[Click-target data]
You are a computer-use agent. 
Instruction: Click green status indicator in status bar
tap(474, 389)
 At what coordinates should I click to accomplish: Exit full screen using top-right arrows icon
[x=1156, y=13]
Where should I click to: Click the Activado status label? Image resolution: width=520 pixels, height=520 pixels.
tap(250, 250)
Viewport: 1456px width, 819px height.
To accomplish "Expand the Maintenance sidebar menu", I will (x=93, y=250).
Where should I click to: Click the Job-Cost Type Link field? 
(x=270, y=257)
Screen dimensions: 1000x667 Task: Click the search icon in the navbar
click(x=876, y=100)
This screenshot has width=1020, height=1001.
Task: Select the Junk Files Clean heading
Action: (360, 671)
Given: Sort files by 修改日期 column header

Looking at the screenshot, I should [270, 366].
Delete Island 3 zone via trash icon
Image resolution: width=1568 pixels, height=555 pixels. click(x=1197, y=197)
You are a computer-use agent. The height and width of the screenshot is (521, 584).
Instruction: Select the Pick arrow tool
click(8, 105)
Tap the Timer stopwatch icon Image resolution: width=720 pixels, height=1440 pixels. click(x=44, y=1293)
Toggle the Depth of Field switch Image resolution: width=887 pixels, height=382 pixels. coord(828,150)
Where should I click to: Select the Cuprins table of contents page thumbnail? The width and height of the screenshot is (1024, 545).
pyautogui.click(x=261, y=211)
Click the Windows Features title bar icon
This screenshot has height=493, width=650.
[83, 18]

TASK OBJECTIVE =>
Rewrite the data from the start through the line containing "will (x=93, y=250).", replacing "Exit" with "Leave" and changing nothing else.

RESPONSE TO THIS TASK =>
You are a computer-use agent. 
Instruction: Click green status indicator in status bar
tap(474, 389)
 At what coordinates should I click to accomplish: Leave full screen using top-right arrows icon
[x=1156, y=13]
Where should I click to: Click the Activado status label? Image resolution: width=520 pixels, height=520 pixels.
tap(250, 250)
Viewport: 1456px width, 819px height.
To accomplish "Expand the Maintenance sidebar menu", I will (x=93, y=250).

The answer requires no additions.